ABOUT THIS TASK - Since the data must remain as supplied, reproduce it word for word.

*** Opening PROVIDED DATA ***

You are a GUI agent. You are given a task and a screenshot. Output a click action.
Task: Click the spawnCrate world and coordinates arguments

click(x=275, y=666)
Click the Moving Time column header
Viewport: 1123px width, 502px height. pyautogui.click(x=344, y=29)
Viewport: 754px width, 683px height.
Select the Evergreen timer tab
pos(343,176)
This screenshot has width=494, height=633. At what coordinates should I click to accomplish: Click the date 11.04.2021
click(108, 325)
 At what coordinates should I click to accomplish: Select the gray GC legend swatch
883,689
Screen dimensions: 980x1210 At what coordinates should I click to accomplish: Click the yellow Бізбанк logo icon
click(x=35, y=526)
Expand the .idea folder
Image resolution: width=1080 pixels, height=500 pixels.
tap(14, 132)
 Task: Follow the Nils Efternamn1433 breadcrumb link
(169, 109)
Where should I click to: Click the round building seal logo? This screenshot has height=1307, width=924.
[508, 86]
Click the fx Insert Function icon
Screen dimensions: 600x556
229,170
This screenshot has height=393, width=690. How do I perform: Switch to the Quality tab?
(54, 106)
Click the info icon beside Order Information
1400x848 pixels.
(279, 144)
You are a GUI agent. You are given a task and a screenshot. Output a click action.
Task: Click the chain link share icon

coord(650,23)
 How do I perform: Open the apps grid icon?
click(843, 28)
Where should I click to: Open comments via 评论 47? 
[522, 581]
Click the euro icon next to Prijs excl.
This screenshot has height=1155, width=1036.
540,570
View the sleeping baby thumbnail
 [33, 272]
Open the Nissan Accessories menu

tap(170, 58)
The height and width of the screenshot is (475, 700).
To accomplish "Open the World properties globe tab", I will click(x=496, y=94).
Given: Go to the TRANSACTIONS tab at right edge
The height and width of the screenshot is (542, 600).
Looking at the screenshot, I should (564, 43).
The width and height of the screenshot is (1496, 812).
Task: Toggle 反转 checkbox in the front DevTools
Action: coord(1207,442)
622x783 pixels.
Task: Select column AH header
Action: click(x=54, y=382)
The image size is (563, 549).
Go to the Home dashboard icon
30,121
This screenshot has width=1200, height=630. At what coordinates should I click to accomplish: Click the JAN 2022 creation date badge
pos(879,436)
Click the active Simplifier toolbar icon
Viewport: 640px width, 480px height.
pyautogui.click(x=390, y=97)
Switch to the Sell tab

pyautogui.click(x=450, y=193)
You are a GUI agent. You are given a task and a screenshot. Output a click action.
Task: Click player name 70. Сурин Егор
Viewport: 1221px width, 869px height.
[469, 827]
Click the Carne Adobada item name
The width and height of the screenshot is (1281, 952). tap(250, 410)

*** Closing PROVIDED DATA ***

ANSWER TO THIS EXERCISE -
You are a GUI agent. You are given a task and a screenshot. Output a click action.
Task: Click the spawnCrate world and coordinates arguments

click(x=275, y=666)
Click the Moving Time column header
Viewport: 1123px width, 502px height. pyautogui.click(x=344, y=29)
Viewport: 754px width, 683px height.
Select the Evergreen timer tab
pos(343,176)
This screenshot has width=494, height=633. At what coordinates should I click to accomplish: Click the date 11.04.2021
click(108, 325)
 At what coordinates should I click to accomplish: Select the gray GC legend swatch
883,689
Screen dimensions: 980x1210 At what coordinates should I click to accomplish: Click the yellow Бізбанк logo icon
click(x=35, y=526)
Expand the .idea folder
Image resolution: width=1080 pixels, height=500 pixels.
tap(14, 132)
 Task: Follow the Nils Efternamn1433 breadcrumb link
(169, 109)
Where should I click to: Click the round building seal logo? This screenshot has height=1307, width=924.
[508, 86]
Click the fx Insert Function icon
Screen dimensions: 600x556
229,170
This screenshot has height=393, width=690. How do I perform: Switch to the Quality tab?
(54, 106)
Click the info icon beside Order Information
1400x848 pixels.
(279, 144)
You are a GUI agent. You are given a task and a screenshot. Output a click action.
Task: Click the chain link share icon

coord(650,23)
 How do I perform: Open the apps grid icon?
click(843, 28)
Where should I click to: Open comments via 评论 47? 
[522, 581]
Click the euro icon next to Prijs excl.
This screenshot has height=1155, width=1036.
540,570
View the sleeping baby thumbnail
 [33, 272]
Open the Nissan Accessories menu

tap(170, 58)
The height and width of the screenshot is (475, 700).
To accomplish "Open the World properties globe tab", I will click(x=496, y=94).
Given: Go to the TRANSACTIONS tab at right edge
The height and width of the screenshot is (542, 600).
Looking at the screenshot, I should (564, 43).
The width and height of the screenshot is (1496, 812).
Task: Toggle 反转 checkbox in the front DevTools
Action: coord(1207,442)
622x783 pixels.
Task: Select column AH header
Action: click(x=54, y=382)
The image size is (563, 549).
Go to the Home dashboard icon
30,121
This screenshot has width=1200, height=630. At what coordinates should I click to accomplish: Click the JAN 2022 creation date badge
pos(879,436)
Click the active Simplifier toolbar icon
Viewport: 640px width, 480px height.
pyautogui.click(x=390, y=97)
Switch to the Sell tab

pyautogui.click(x=450, y=193)
You are a GUI agent. You are given a task and a screenshot. Output a click action.
Task: Click player name 70. Сурин Егор
Viewport: 1221px width, 869px height.
[469, 827]
Click the Carne Adobada item name
The width and height of the screenshot is (1281, 952). tap(250, 410)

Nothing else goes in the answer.